Okay, while she is recovering from that, you have set up additional filters on the sender address, so that the spammers have to at least spoof her address as the sender to get into her folder, and that might actually be enough, but at least she'll have a little of the fear of nature in her, and maybe she'll start being sensible and start looking at alternatives to MSLeviathan.
In case you're curious, this is what private white listing works like. It can be controlled, because you have an idea who and where mail should be coming from, by the receiver address it is sent to. Two or three sets of filters for each address or set of addresses, one that white-lists known senders, one that diverts unknown senders to a "probably-junk" folder, and maybe one that (temporarily or permanently) black-holes known offender senders who have latched onto that group of suffixes.

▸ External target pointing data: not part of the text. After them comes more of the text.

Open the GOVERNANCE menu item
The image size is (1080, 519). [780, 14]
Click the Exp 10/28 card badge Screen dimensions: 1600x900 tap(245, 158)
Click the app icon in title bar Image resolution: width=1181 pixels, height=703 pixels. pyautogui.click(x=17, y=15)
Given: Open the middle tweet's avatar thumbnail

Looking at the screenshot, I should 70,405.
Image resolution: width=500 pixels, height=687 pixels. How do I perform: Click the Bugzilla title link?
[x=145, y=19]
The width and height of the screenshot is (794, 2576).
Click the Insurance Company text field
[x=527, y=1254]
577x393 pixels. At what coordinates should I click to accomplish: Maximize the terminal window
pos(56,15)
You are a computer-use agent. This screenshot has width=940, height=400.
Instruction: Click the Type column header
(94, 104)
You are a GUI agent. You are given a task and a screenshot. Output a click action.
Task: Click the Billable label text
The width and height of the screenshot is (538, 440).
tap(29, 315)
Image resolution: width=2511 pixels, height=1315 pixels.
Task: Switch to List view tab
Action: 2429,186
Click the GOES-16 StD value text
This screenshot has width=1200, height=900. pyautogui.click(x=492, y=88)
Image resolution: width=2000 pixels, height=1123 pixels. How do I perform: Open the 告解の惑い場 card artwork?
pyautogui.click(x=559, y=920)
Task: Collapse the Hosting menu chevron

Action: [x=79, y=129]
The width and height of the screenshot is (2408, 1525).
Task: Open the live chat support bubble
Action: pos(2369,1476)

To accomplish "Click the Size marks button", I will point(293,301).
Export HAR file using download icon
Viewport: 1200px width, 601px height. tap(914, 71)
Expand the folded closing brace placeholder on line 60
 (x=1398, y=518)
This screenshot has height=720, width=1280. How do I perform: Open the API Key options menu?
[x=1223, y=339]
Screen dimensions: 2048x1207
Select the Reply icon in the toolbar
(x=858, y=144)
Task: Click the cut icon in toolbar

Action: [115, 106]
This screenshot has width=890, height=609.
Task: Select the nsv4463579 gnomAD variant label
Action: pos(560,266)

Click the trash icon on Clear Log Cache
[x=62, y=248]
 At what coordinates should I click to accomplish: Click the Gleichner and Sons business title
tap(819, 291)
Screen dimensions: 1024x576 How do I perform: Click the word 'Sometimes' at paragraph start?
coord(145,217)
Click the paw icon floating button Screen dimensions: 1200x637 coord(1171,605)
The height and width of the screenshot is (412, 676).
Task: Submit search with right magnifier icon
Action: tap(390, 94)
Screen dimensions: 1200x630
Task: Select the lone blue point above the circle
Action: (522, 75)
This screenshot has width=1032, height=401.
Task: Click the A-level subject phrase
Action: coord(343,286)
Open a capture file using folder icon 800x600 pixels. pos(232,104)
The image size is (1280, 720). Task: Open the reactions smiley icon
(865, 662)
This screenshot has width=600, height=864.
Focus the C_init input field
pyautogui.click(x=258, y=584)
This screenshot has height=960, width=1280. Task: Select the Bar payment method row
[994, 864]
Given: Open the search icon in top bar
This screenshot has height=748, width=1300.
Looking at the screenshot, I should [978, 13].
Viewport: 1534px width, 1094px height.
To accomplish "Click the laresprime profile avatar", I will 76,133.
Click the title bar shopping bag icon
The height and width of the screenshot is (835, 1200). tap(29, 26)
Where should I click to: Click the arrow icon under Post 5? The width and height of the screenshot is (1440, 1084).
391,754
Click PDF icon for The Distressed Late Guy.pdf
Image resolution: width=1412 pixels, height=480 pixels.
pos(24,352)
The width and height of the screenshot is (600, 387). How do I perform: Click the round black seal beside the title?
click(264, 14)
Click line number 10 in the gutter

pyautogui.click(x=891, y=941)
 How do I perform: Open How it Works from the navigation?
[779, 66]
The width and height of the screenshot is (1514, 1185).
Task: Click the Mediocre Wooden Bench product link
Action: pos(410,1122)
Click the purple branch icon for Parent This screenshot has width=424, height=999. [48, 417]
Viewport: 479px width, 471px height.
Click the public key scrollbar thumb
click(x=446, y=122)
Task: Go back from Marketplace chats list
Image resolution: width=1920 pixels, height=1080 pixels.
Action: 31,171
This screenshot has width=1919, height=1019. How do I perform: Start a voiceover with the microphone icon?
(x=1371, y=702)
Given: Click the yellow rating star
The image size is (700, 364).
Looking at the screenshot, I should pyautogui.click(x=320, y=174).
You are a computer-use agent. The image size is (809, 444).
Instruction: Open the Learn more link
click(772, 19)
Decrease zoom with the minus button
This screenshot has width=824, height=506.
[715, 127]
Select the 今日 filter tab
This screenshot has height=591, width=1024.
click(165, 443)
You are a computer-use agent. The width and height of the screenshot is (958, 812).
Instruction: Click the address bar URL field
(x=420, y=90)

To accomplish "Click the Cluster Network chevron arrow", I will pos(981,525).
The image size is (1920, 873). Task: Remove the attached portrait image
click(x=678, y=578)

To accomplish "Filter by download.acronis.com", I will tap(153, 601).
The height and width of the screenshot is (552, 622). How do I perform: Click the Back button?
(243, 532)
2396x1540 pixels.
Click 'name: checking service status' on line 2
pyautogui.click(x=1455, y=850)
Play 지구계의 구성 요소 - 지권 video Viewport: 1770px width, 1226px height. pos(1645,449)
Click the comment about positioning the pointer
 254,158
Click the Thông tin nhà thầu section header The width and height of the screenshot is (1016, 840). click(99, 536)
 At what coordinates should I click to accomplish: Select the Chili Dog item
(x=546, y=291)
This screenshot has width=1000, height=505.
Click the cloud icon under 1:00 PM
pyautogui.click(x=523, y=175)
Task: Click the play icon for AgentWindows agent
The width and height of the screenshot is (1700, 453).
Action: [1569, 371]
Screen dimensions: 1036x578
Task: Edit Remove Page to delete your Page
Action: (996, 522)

Finally, you have a set of doorbell or knock addresses that you give out at business meetings and other parties: bellnnnnn@isp.example . You enable filters for the one you gave out last night, then, after a week or a month, you disable them again. Or, if the spam to that address is not too bad, you just leave it enabled and keep using it.
When you get legitimate mail at that address, you reply and tell them the real address they should send stuff for you at.
Of course, with a little time, you can actually set up a domain of your own for cheap with a little help from a place like google.com and a place like dyndns.org. Google will run your mail server for you if you have a web server and a domain name pointed to it.
Of course, there's that thing about letting Google spool your mail, but it is possible. Read the terms of use and make sure that's okay for the kind of mail you expect first.